We used a cross-sectional, observational design with convenience sampling of 84 adults aged ≥60 years with T2D. Telephone-administered cognitive function tests measured participants' overall cognitive and executive function levels. Subjective cognitive function, diabetes self-management, and covariates, including demographic information (age, gender, race/ethnicity, and level of education), body mass index, depressive symptoms, and diabetes duration, were assessed using online surveys. Data were analyzed using bivariate correlation and backward stepwise regression.

RESULTS

The mean age of the sample was 68.46 ± 5.41 years. Participants were predominantly female and White, and the majority had normal cognitive function. Controlling for demographics, body mass index, depressive symptoms, and diabetes duration, a decrease in executive function indicated by a greater number of errors made during the telephone-administered Oral Trail Making Test Part B relative to the sample was associated with poorer adherence to physician contact behaviors. Subjective cognitive function was not associated with any self-management behaviors.

DISCUSSION

A reduction in executive function was associated with poorer adherence to physician contact behaviors in older adults with T2D and normal cognitive function; lack of adherence to physician contact behaviors could be an early indicator of declining cognitive function.
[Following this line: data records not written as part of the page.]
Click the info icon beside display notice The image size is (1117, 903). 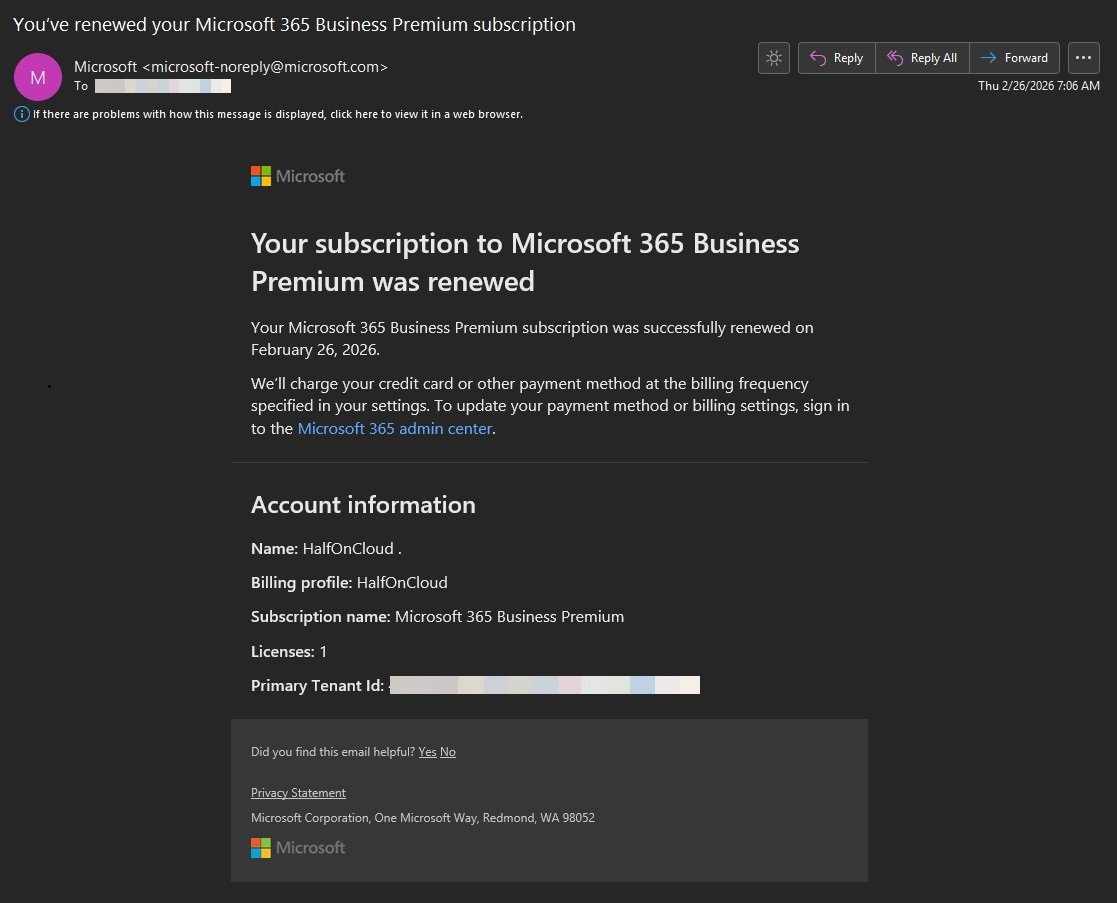pos(21,114)
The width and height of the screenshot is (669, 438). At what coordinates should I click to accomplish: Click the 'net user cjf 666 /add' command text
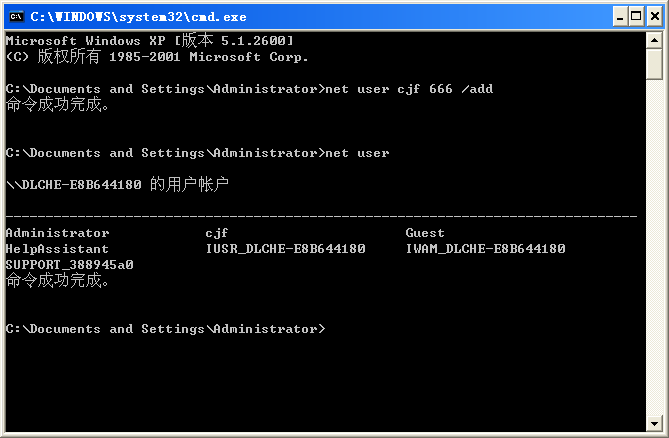point(409,89)
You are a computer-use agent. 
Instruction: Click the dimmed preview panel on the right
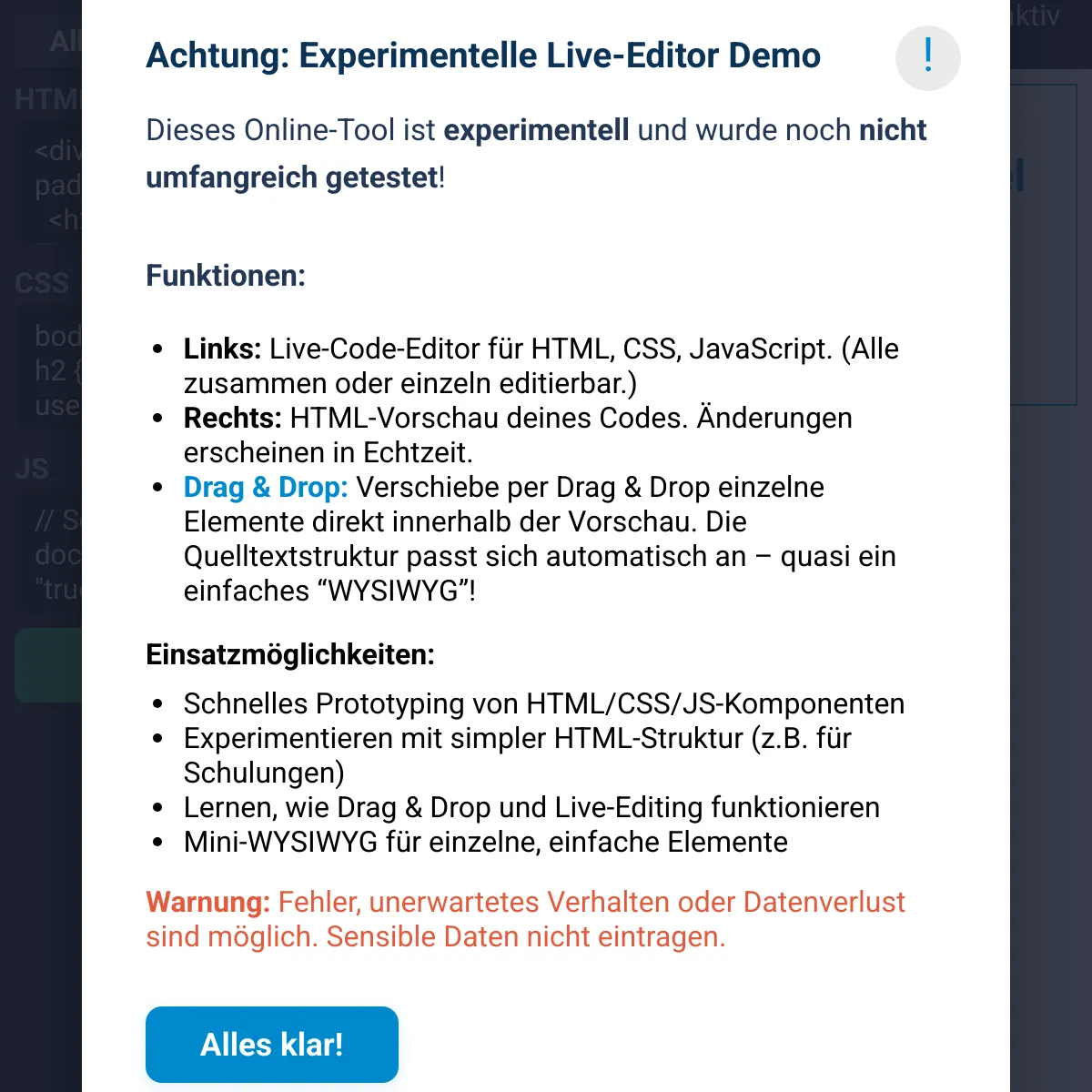1043,245
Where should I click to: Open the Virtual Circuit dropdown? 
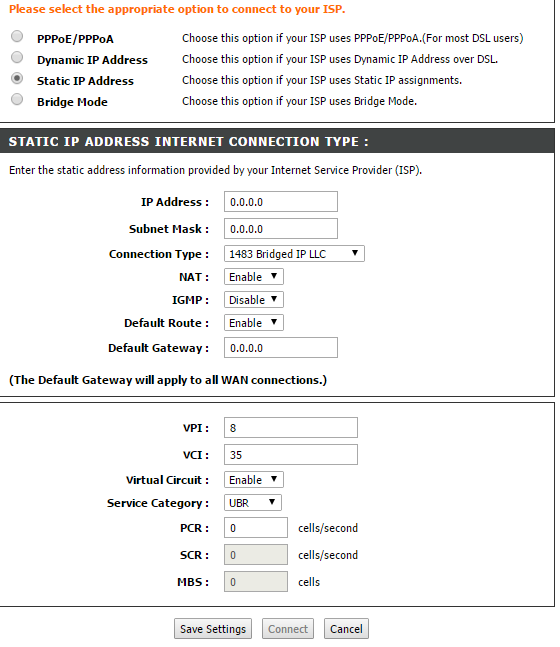[x=254, y=480]
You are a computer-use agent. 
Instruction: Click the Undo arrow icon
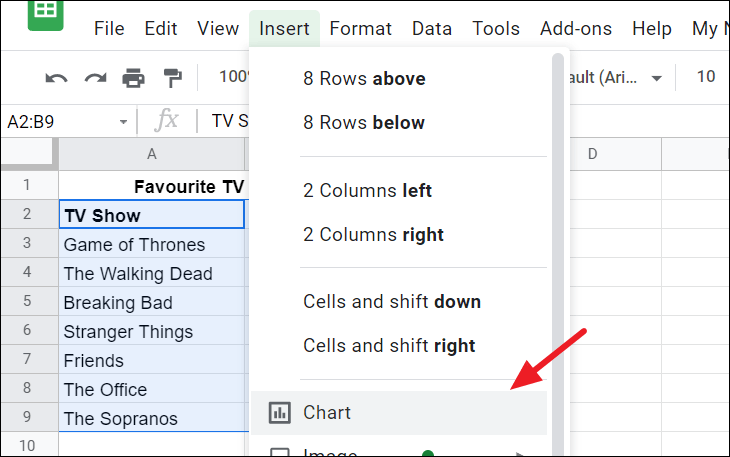point(57,77)
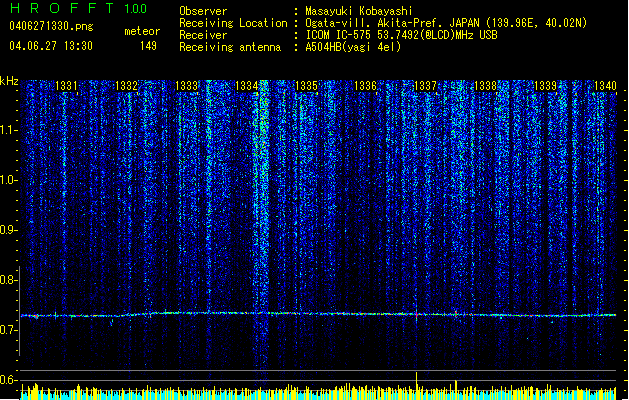This screenshot has width=629, height=400.
Task: Click the red spot on the carrier line
Action: (413, 315)
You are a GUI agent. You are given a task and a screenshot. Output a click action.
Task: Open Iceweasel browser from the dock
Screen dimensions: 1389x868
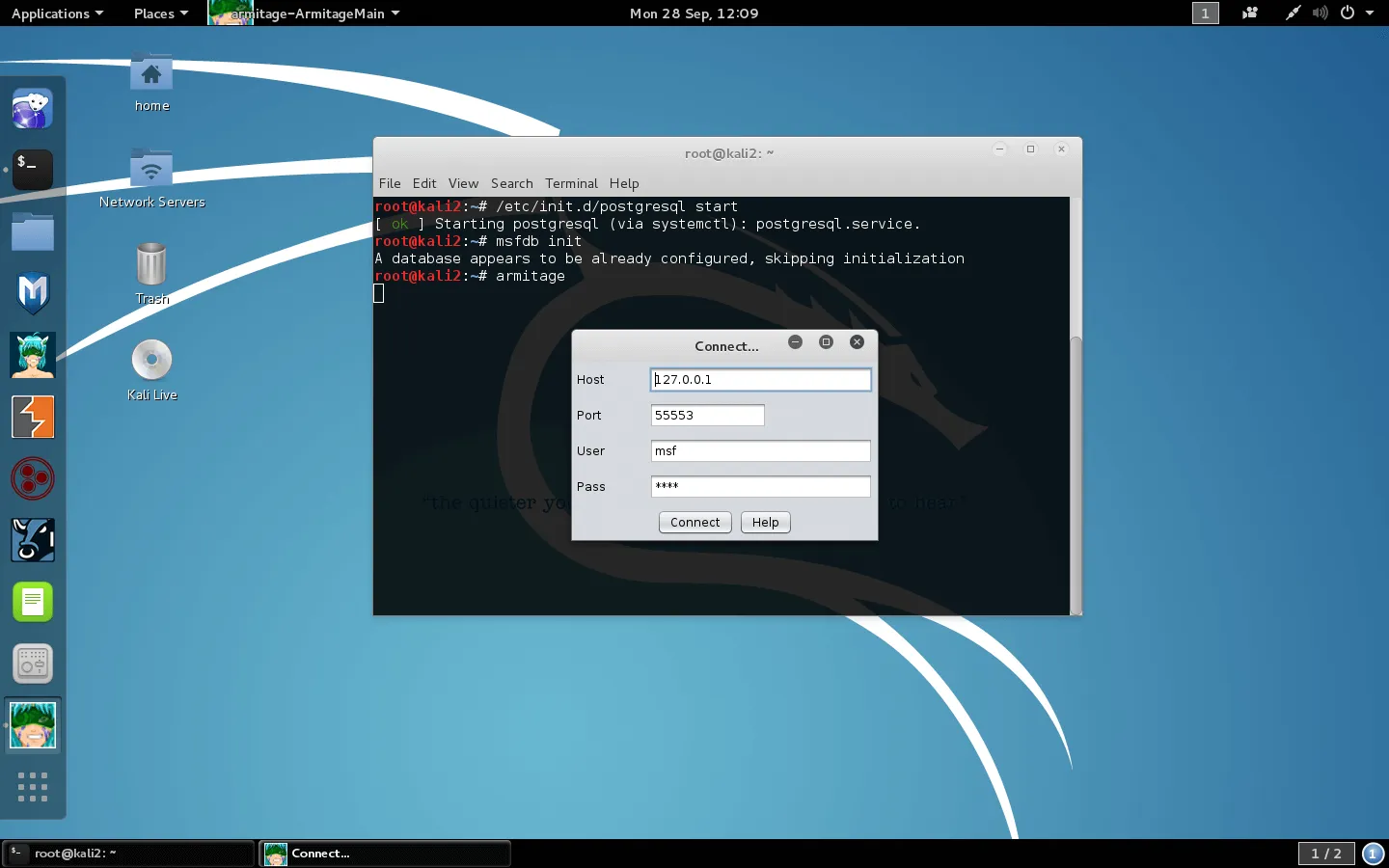click(32, 109)
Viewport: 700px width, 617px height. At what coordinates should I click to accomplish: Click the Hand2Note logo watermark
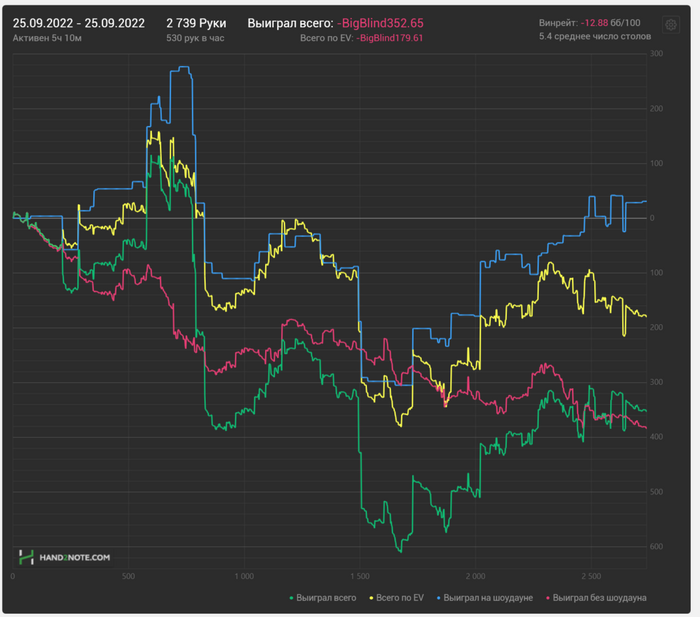click(x=65, y=557)

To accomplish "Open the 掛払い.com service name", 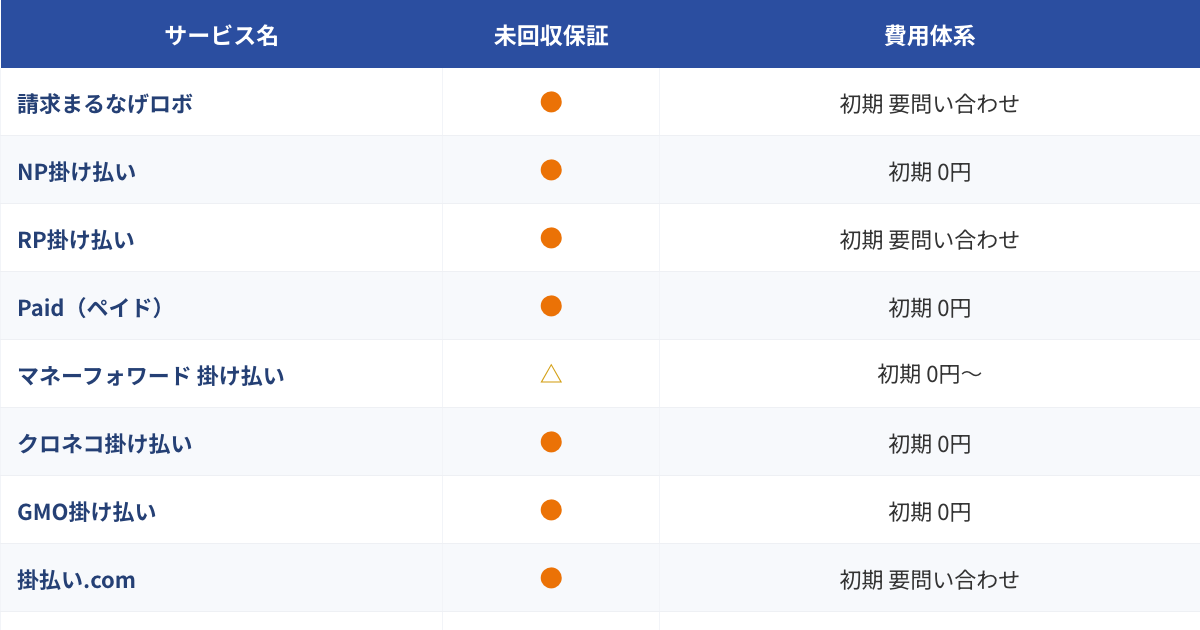I will point(76,579).
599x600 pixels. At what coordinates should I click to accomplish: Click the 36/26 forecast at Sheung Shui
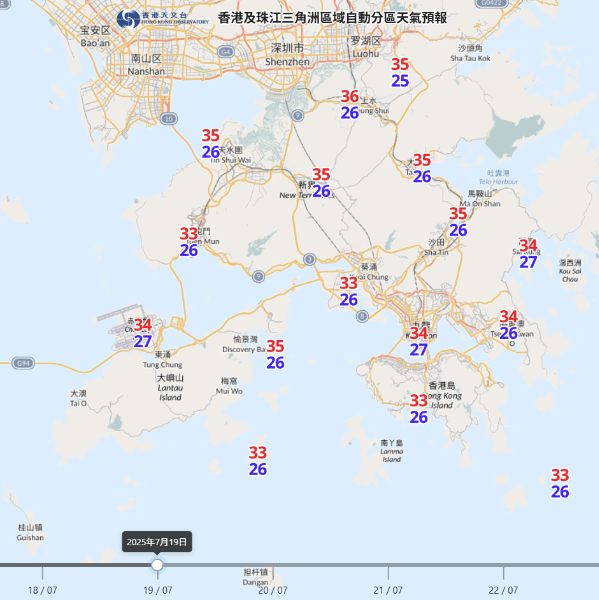[x=350, y=104]
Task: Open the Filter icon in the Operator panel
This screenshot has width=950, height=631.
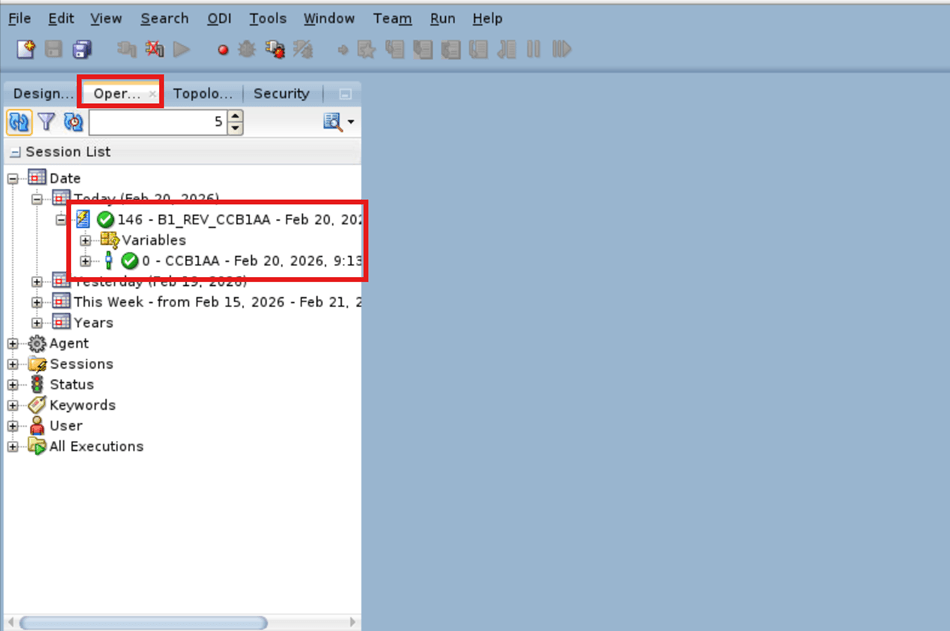Action: [x=46, y=121]
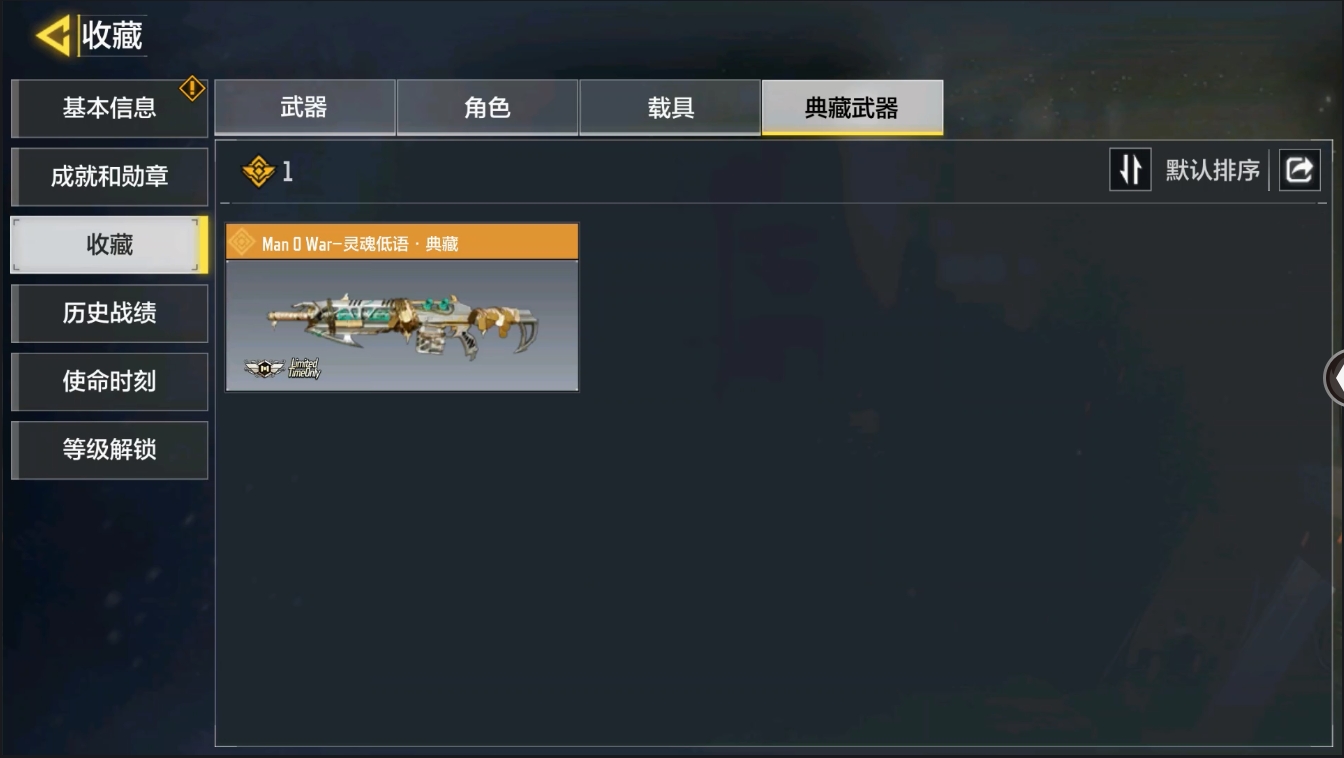Open the 载具 tab
The height and width of the screenshot is (758, 1344).
pyautogui.click(x=670, y=107)
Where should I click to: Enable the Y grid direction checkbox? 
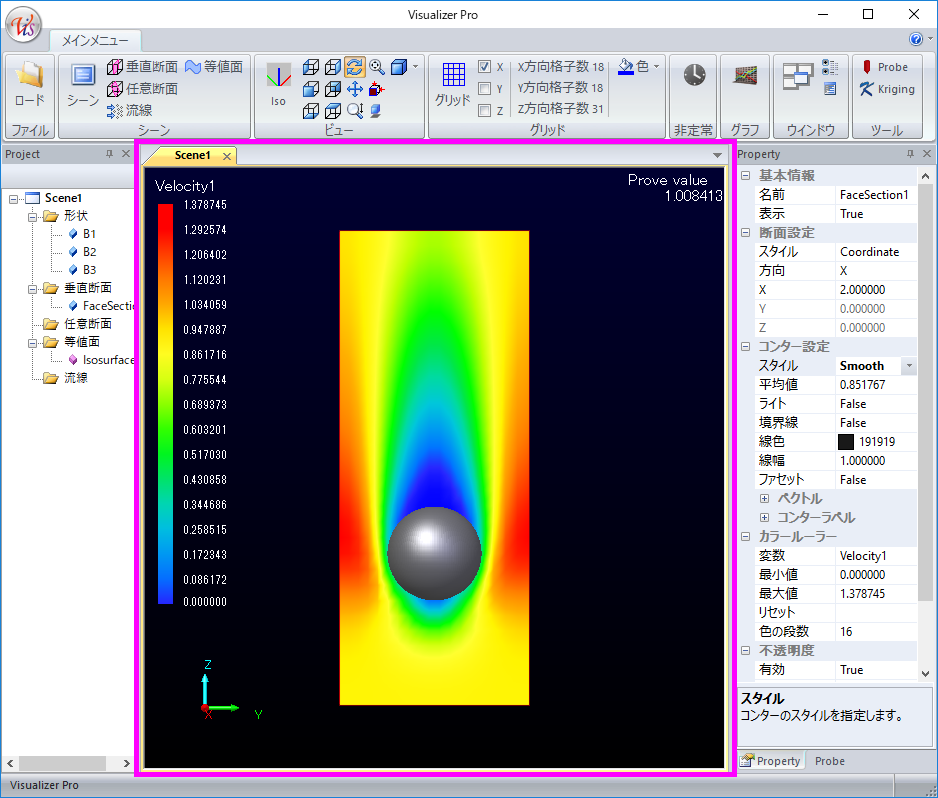484,88
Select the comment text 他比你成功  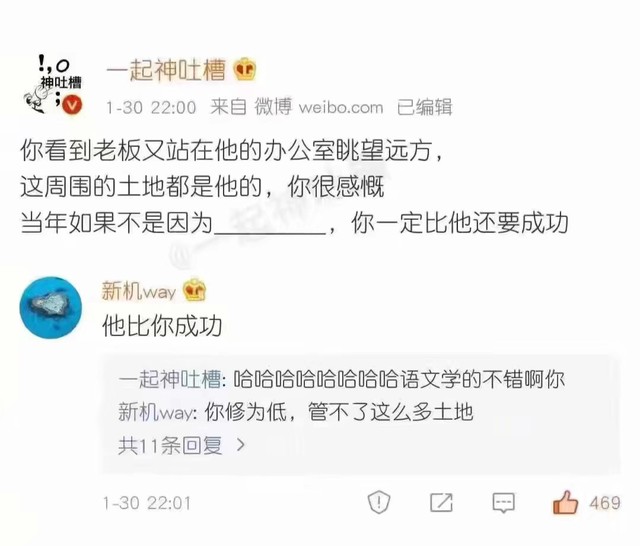coord(162,326)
Difficulties or changes in routine diabetes self-management behaviors should be closely monitored in older adults. Cognitive assessment should be followed when needed.

摘要

背景

2型糖尿病(T2D)与认知障碍密切相关。认知功能下降会影响2型糖尿病患者日常至关重要的自我管理行为。执行功能对日常自我管理很重要,主观认知功能下降可能是日常自我管理不佳的早期指标。然而,对于执行或主观认知功能是否会影响老年人的日常自我管理行为,人们知之甚少。

目的

我们研究了执行功能或主观认知功能对老年2型糖尿病患者日常自我管理行为(饮食、血糖管理、体育活动和与医生联系)的影响。

方法

我们采用横断面观察性设计,对84名年龄≥60岁的2型糖尿病成年人进行便利抽样。通过电话进行的认知功能测试测量参与者的整体认知和执行功能水平。使用在线调查评估主观认知功能、糖尿病自我管理以及协变量,包括人口统计学信息(年龄、性别、种族/民族和教育程度)、体重指数、抑郁症状和糖尿病病程。使用双变量相关性和向后逐步回归分析数据。

结果

样本的平均年龄为68.46±5.41岁。参与者主要为女性和白人,大多数认知功能正常。在控制人口统计学、体重指数、抑郁症状和糖尿病病程后,相对于样本,在电话进行的数字-符号转换测验B部分中错误数量增加所表明的执行功能下降与医生联系行为的较差依从性相关。主观认知功能与任何自我管理行为均无关联。

讨论

执行功能下降与认知功能正常的老年2型糖尿病患者医生联系行为的较差依从性相关;不遵守医生联系行为可能是认知功能下降的早期指标。应密切监测老年人日常糖尿病自我管理行为中的困难或变化。必要时应进行认知评估。